[Collected data]
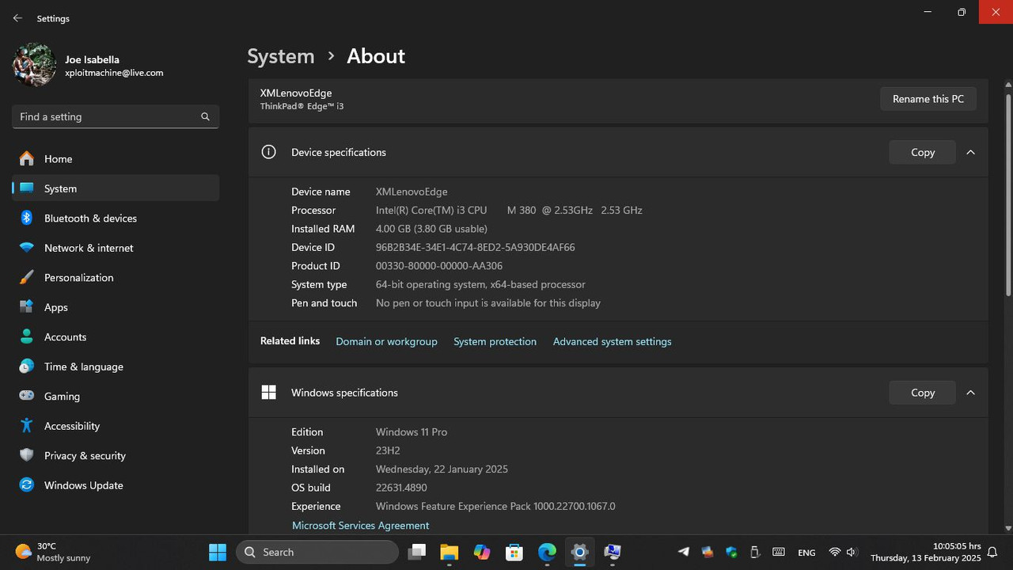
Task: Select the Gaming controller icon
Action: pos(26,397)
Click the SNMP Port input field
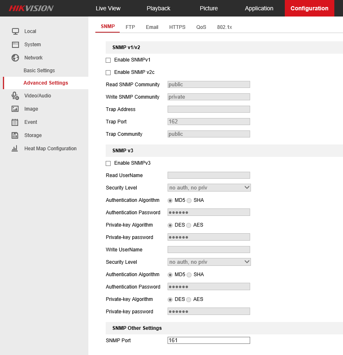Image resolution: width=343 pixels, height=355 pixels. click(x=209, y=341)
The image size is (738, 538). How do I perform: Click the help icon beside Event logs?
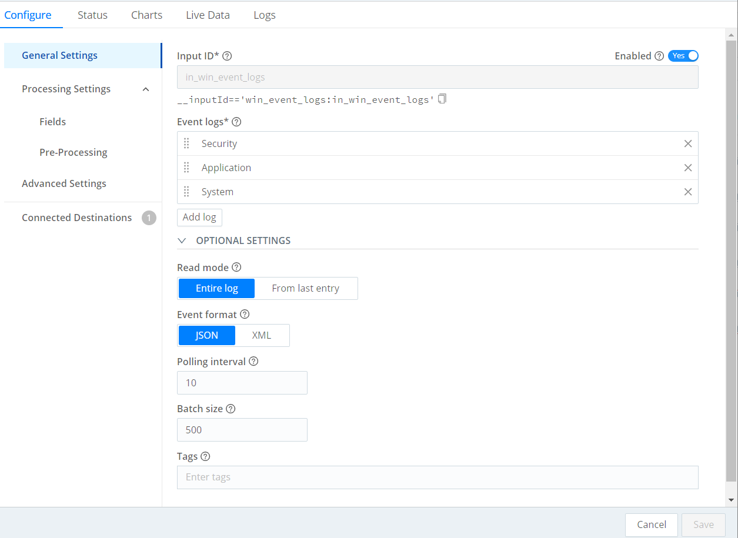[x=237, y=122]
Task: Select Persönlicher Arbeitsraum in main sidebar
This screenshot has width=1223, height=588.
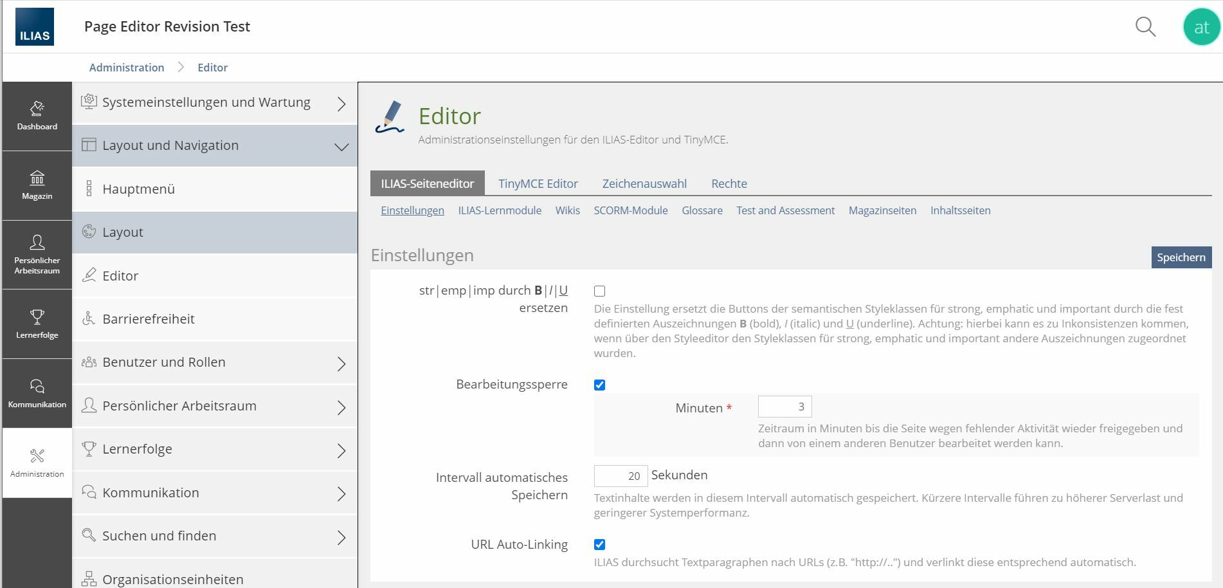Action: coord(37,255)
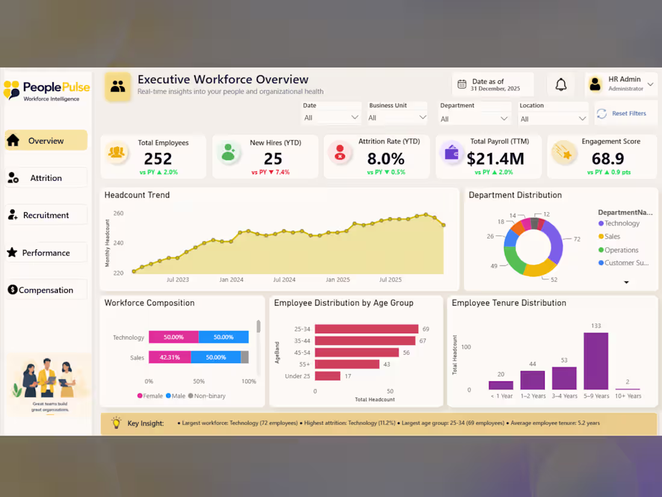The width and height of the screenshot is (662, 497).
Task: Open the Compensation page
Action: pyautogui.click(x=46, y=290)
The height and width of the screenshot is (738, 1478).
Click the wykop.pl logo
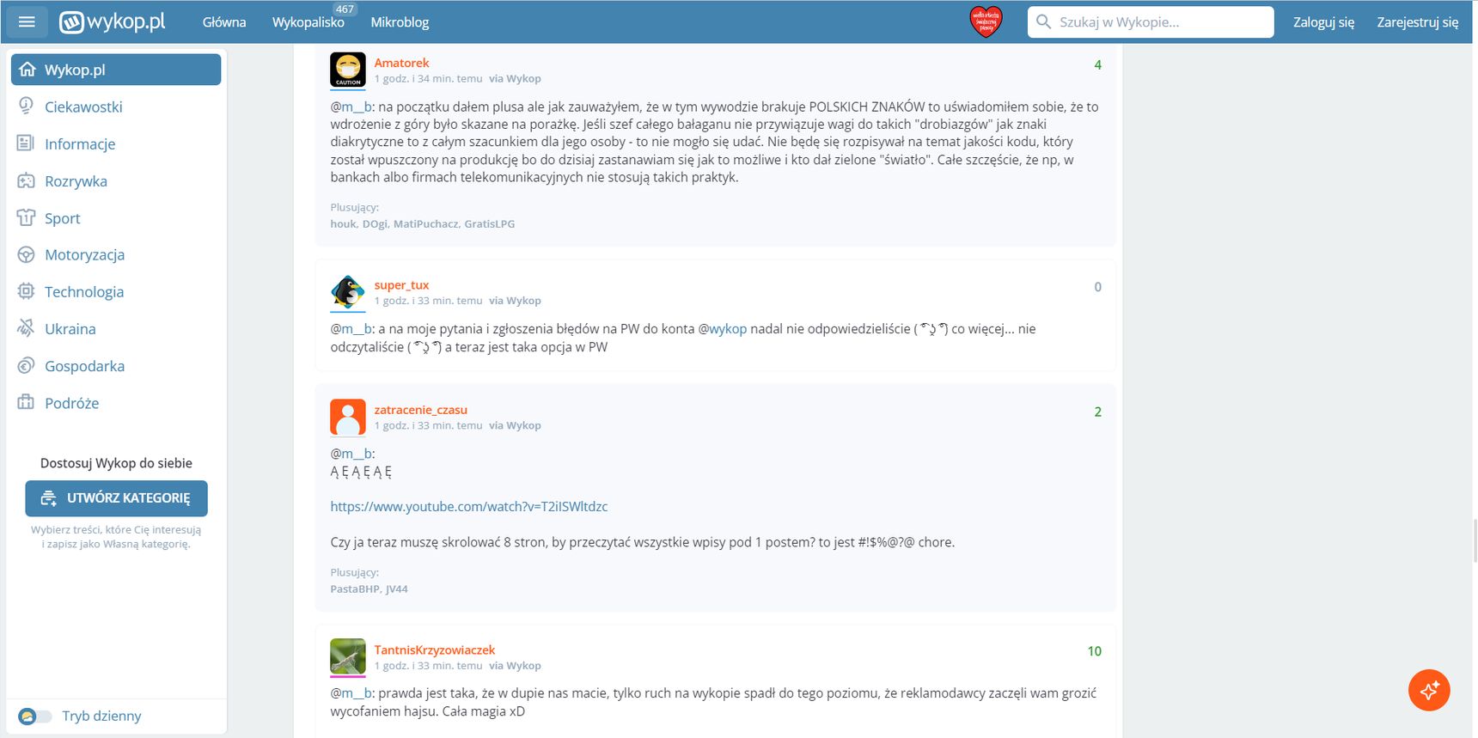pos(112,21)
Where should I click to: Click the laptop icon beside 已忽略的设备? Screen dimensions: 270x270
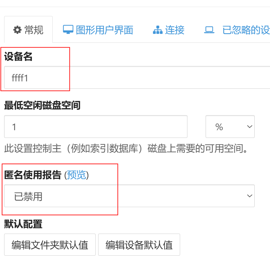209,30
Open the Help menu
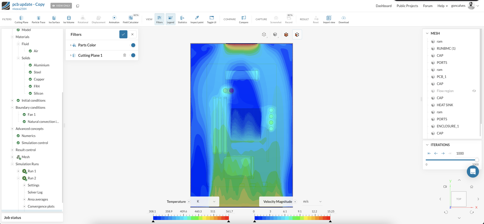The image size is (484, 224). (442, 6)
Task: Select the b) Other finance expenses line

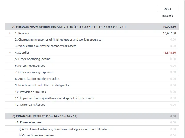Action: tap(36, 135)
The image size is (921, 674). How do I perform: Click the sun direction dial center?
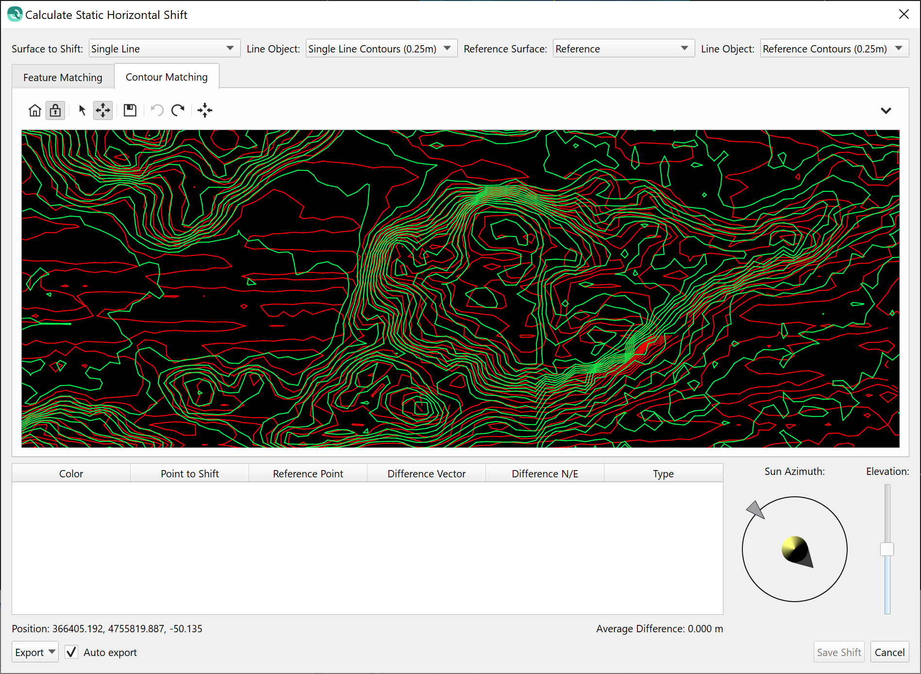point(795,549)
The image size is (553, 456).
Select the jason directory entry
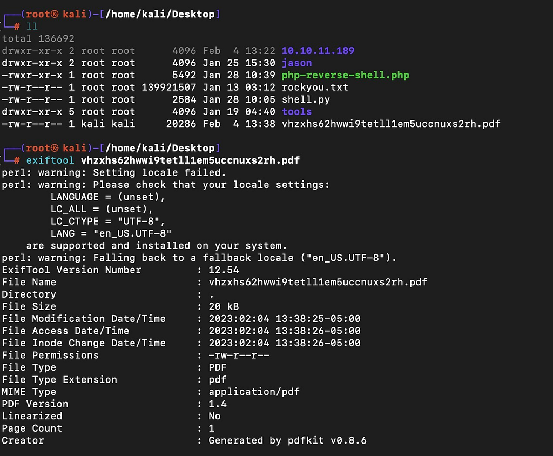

:: Work instructions ::
Print once more, exactly, the lines from the one with "Open the Help menu" through the last line of the data, both ends included, without any pictures.

:: Response area ::
Open the Help menu
The image size is (484, 224). (442, 6)
Task: Select the b) Other finance expenses line

Action: tap(36, 135)
The image size is (921, 674). How do I perform: Click the sun direction dial center?
point(795,549)
The image size is (553, 456).
Select the jason directory entry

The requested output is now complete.